Turn the lines below into a numbered list, dropping any blank lines and leaving the pictures out.

Working data -
● ● ● ●
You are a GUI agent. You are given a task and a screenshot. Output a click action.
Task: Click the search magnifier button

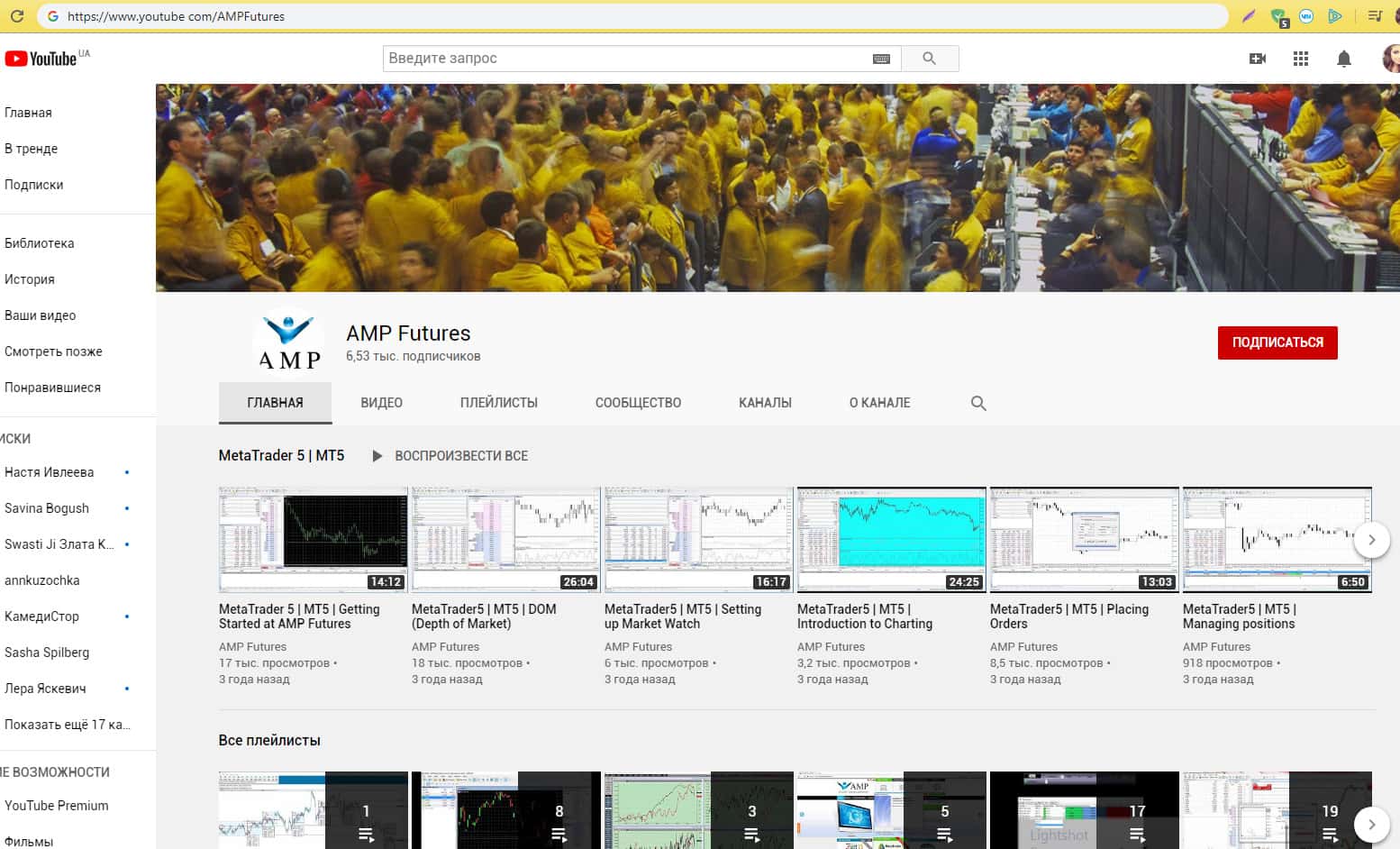click(x=929, y=59)
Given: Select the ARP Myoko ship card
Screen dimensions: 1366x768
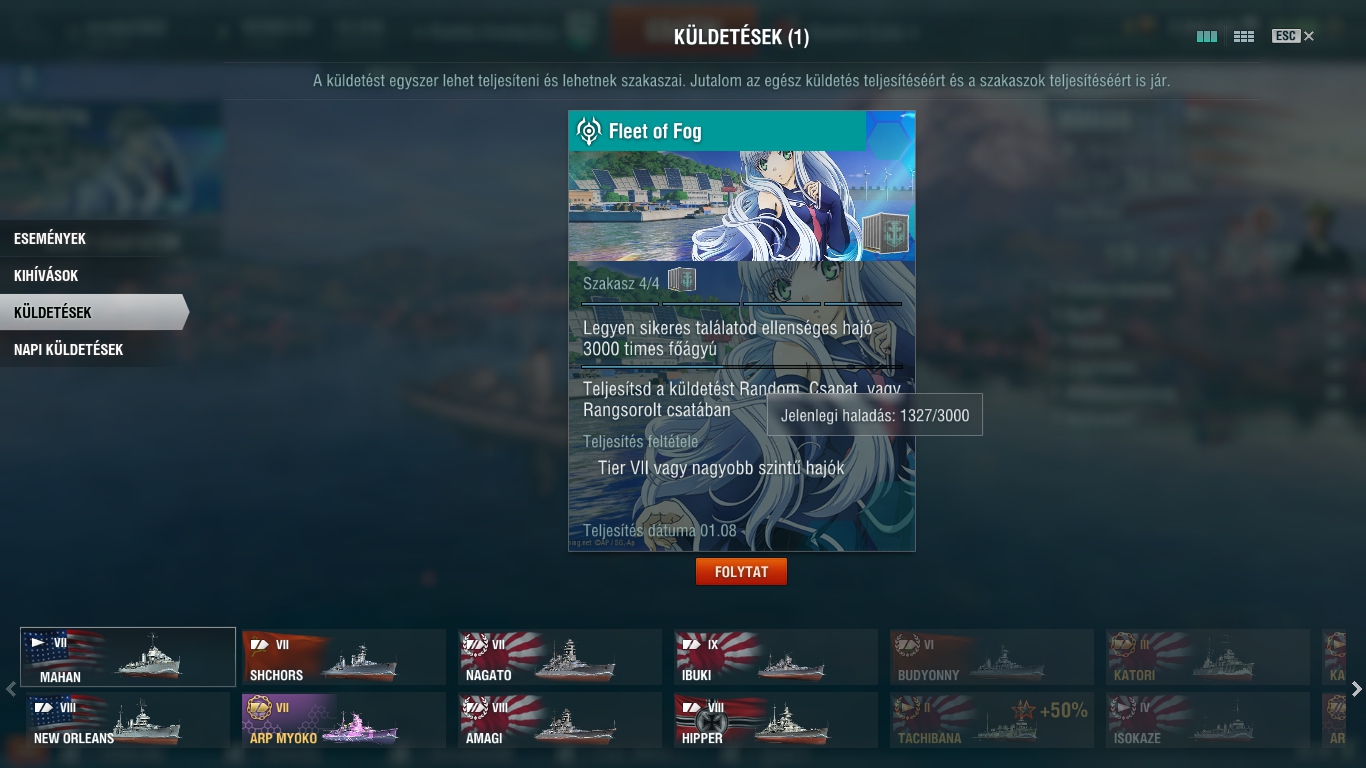Looking at the screenshot, I should click(x=343, y=720).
● ● ● ●
Exercise solution -
1. You are a GUI agent. You are given a task and a screenshot. Output a click action.
2. Task: Click the search magnifier button
3. click(x=929, y=59)
4. Given: Select the ARP Myoko ship card
5. Screen dimensions: 1366x768
6. Looking at the screenshot, I should click(x=343, y=720).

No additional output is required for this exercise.